SEM images of a Type II SO sample, fractured upon bending: (a) whole cross section; (b) cleavage triggered by loose filler particles; (c) micropores; (d) loose filler particles; and (e) fragmented area with micropores.

Figure 7
figure 7

SEM images of a Type II SO fatigue sample (S = 70%σf, N = 2.5 × 102): (a) whole cross section; (b) cleavage triggered by a large filler particle; (c) secondary cracking; (d) micropores and a particle cluster; (e) cleavage triggered by loose filler particles; (f) whole cross section of another Type II SO fatigue sample (S = 40%σf, N = 4.1 × 104); (g) cleavage triggered by a large filler particle; (h) cleavage triggered by loose filler particles; (i) micropores; (j) micropores with epoxy PMA; (k) whole cross section of another Type II SO fatigue sample (S = 20%σf, N = 5.4 × 106); (l) secondary cracking around a large filler particle; (m) cleavage triggered in a filler particle; (n) micropores and cleavage; (o) loose filler particles.

It is envisioned that the fatigue damage accumulation in SO occurs mostly in the load-carrying component, the binder phase. Most of the fatigue life is spent on the failure or debond of the binder PMA at critical locations. Because IOH is porous and the PMA size is small, the binder failure is unlikely coupled with any thermal process. Filler particles have important influence on the binder failure. Particularly, at sharp corners, around loose particles, or near large particles, local stress concentration results in faster failure of PMA and eventually, abrupt cleavage-like fracture takes place. The final failure is likely dominated by the connection of distributed early micro-damages in PMA. Collective nucleation and propagation of cracks cause the rugged or ridged markings. These features are distinct from conventional structural materials22.
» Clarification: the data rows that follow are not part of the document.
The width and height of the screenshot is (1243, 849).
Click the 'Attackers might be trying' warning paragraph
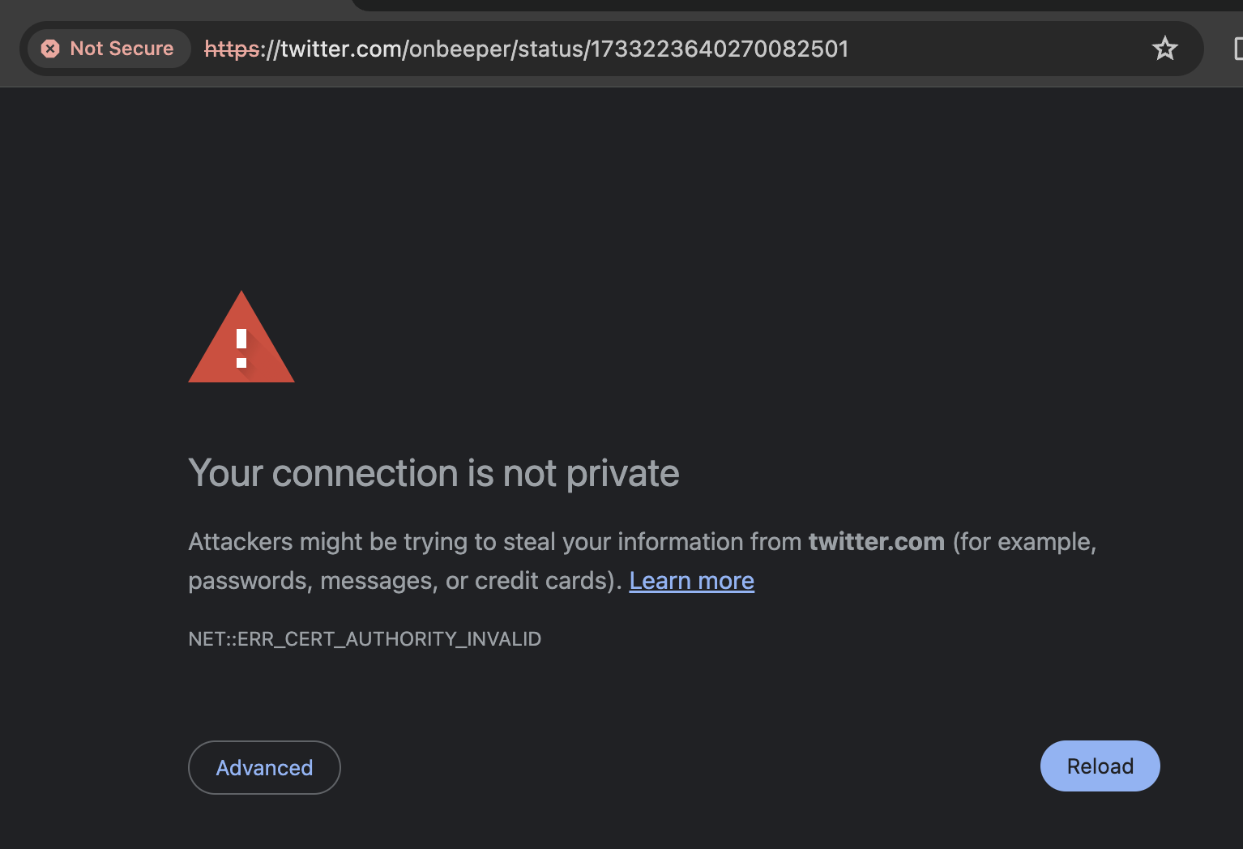pyautogui.click(x=486, y=542)
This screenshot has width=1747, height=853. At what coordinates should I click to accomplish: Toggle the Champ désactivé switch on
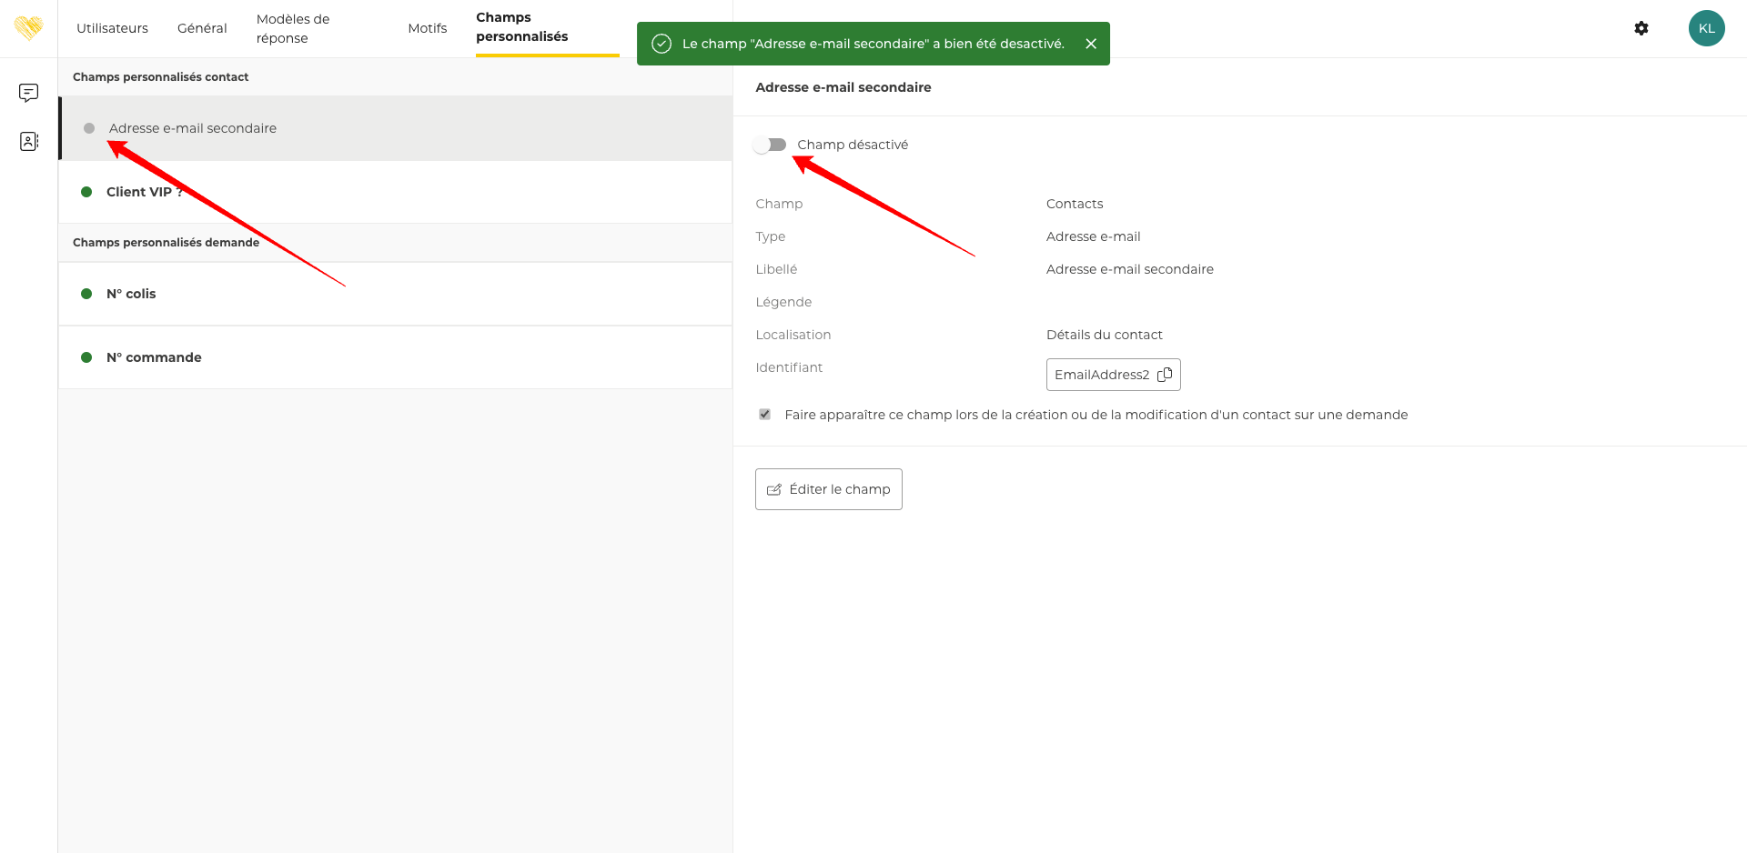(x=770, y=145)
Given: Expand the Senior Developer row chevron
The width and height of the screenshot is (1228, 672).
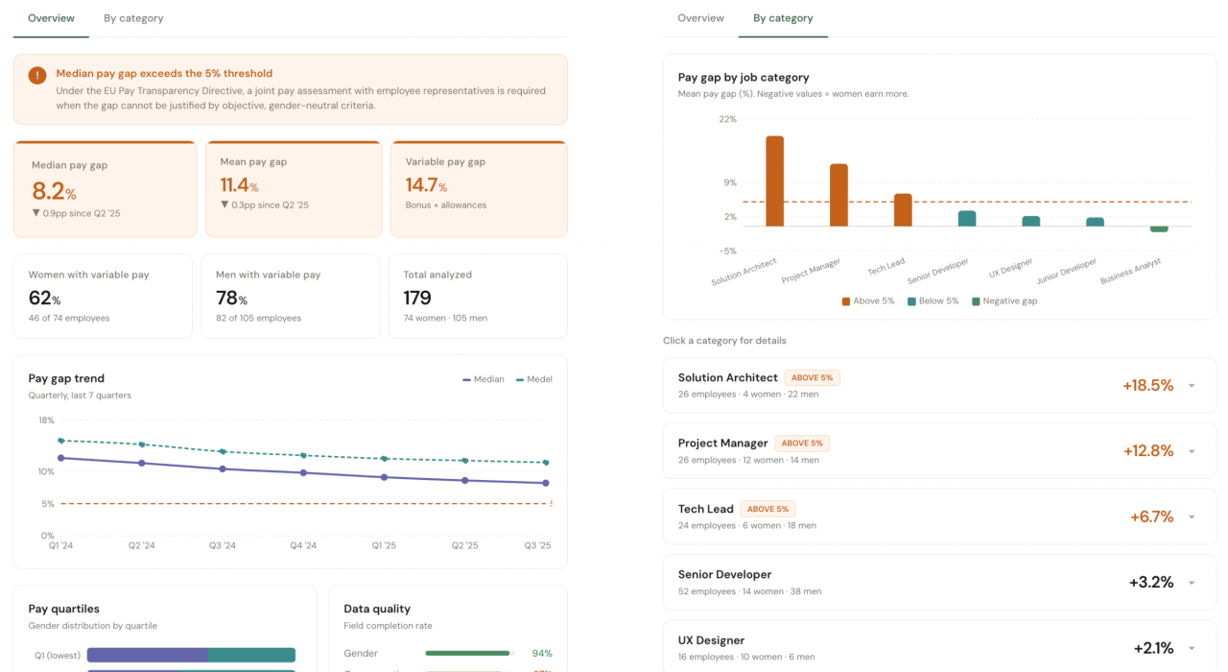Looking at the screenshot, I should 1192,583.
Processing of IOH is still under development. In previous research15, we concluded that PMA distribution and filler particle size do not have pronounced influence on the flexural strength of IOH. The S-N data obtained in the current study demonstrate that these two factors are important to the fatigue resistance. If the binder phase is more uniformly distributed or the filler particle size is appropriately gradated, fatigue life of IOH may be much increased.

Conclusions

Fatigue behavior of inorganic-organic hybrid (IOH) “lunar cement” is investigated through rotary-bending experiment. The IOH is based on lunar soil simulant JSC-1a or sand. The filler particle size is 20–100 microns. The binder content is only 4 wt%. Since the binder is insufficient to fill the gaps among filler particles, the binder phase is discontinuous, with the polymer micro-agglomeration (PMA) size of a few microns.
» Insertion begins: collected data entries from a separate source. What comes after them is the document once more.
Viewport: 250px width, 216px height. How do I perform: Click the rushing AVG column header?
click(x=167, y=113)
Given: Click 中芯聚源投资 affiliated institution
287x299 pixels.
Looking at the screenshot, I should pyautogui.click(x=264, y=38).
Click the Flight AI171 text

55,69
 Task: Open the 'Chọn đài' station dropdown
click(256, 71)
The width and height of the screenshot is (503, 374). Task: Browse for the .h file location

IOH exhibits unique fatigue damage characteristics. When the filler is sand, the material is brittle and fails when the cycling number is relatively low. When the filler is JSC-1a, the S-N data show “ductile like” trend, while the final failure is dominated by cleavage fracture. The fatigue resistance of JSC-1a based IOH is higher than that of typical steel-reinforced concrete under the same loading condition, especially when the stress amplitude is relatively high. It is likely that most of the fatigue life is spent to debond or break apart binder PMA at critical locations. Once the binder fails, local material is no longer load-carrying and catastrophic failure could be triggered. Such a two-step fatigue process is closely correlated to the ultralow binder content. The binder failure can be promoted by stress concentration around loose filler particles, large filler particles, as well as sharp corners of filler particles. When the sample is soaked up by water or sodium chloride solution, the fatigue resistance significantly decreases, which should be attributed to the swelling of PMA.

The current study offers important guidance to the further development of IOH. While the flexural strength is quite insensitive to the binder distribution and the filler particle size, these two factors may be critical to fatigue resistance. This finding has important relevance to in-situ resource utilization for lunar exploration missions.